_What is required_:
Can you write the next part of the post "Analogies to Transgender," picking up right after its final sentence?

_Text passage_:

[Start of section]

Analogies to Transgender

Analogies are never fail proof.  They always break down at some point because by definition, they compare two things that are alike in some ways but also not alike in some ways.  But they are still helpful, and in this case particularly powerful in my opinion.

A lot of the transgender arguments for accepting that men can really become women or that some men are indeed actually women, are based on felt identity.  That is – “I feel this way, therefore I am this, and you should accept it.”  Other people are making very similar types of identity claims based on their feelings.  And they want acceptance as well.  I want to compare them by analogy.  It’s interesting to notice how society accepts the feelings at face value in the case of transgender people, but does not accept feelings at face value for other similar issues. This is striking because in all of these cases common sense and biology tells us the clear truth, that a white man is not black, that a male is not a female, that a human is not a dog, that a healthy person should not make themselves blind, and that a thin anorexic girl is not fat.

I have already talked about the analogy to people claiming a different racial identity than what they clearly are – Race and Transgender Issues.

I have already talked about the analogy to transabled people (people with body integrity identity disorder) – Transabled and Transgender.

I plan to do a future post about the analogy of those with eating disorders, so I won’t talk about that one now.

But there are other cases:

Such as this man who thinks he is both a female and a dragon
Such as these men who think part of their real identity is acting like dogs
Such as this lady who thinks she is a cat
Such as this man who thinks he is a six year old girl trapped in a man’s body

This video and article – “Watch: College Kids Can’t Explain Why a Short White Man Isn’t a Tall Asian Woman” – does an excellent job at revealing the underlying ideology of liberals today who want to accept everyone’s definition of themselves based on only their feelings.

The interviewer does a skillful job at slowly but surely showing them their inconsistencies and how illogical they really are. They are so worried about never telling people that they are wrong, and so worried about accepting everyone, and not offending anyone ever, that they are willing to go against their own common sense, and their five senses. They cannot and will not, because of their underlying worldview of political correctness, they cannot say that a man is actually a man and not a woman.  They cannot tell a man that he is not five years old.  They cannot tell a man he is not Asian.  They cannot tell a man that he is a human and not a fish.  They are trying to be politically correct in order not to offend.  But doesn’t this offend everyone else?  If a white man claims to be black, isn’t that offensive to black people?  Hopefully through the interview, and through people watching this video, some will start to see their inconsistencies and begin moving towards the truth.

[End of section]

_Material supplied_:
[Start of section]

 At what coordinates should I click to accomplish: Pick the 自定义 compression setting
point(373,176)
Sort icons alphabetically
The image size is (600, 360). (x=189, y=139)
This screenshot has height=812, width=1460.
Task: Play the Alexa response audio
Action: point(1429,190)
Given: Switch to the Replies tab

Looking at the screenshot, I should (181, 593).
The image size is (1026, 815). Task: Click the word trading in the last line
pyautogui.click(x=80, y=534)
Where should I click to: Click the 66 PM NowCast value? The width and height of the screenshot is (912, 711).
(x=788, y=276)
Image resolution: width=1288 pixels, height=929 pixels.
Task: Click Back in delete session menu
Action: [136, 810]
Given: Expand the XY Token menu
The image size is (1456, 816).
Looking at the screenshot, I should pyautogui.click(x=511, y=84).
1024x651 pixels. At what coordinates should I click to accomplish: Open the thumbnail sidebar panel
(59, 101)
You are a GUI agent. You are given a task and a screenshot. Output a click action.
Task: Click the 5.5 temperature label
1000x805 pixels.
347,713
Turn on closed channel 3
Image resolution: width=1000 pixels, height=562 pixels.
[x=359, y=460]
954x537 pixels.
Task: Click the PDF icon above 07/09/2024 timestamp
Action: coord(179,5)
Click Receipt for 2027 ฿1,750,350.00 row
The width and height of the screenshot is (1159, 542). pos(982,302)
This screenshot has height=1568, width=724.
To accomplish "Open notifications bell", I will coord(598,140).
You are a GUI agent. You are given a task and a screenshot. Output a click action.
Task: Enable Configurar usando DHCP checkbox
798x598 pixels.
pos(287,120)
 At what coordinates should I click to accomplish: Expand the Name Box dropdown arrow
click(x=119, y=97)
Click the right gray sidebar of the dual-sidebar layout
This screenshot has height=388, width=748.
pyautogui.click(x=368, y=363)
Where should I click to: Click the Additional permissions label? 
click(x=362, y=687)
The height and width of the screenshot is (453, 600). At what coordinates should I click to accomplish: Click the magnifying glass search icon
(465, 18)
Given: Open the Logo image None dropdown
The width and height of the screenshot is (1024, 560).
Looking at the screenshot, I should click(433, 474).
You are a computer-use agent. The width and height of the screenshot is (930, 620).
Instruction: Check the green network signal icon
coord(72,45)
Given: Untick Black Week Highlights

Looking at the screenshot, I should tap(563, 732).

[End of section]

_Answer section_:
Seriously, in my opinion, if you look at 95% of the arguments in favor of transgender ideology, about why we should accept that a man who has gotten a sex change is actually a woman, if you apply any of those same arguments to race, or species, or anorexia, or body integrity identity disorder, or age, you can immediately see how foolish the arguments are.  They are not based on science.  They are based on feelings, which are clearly flawed, but in our culture we don’t want to invalidate anyone’s feelings.  But why can we say that the cat lady and the dragon man are confused, that anorexics are confused, and that transabled people are confuse, but we can’t say transgendered people are confused?  I’m not totally sure.  But I think one reason the transgender argument gets an easy pass, an exception, is because of how amazing our medical science really is today. Men really can look like real women, and even look beautiful. But this does not make them real women, just as me dying my skin would not make me black, or just as even if got surgeries to make myself look younger, this would not allow me to change my age of my birth certificate.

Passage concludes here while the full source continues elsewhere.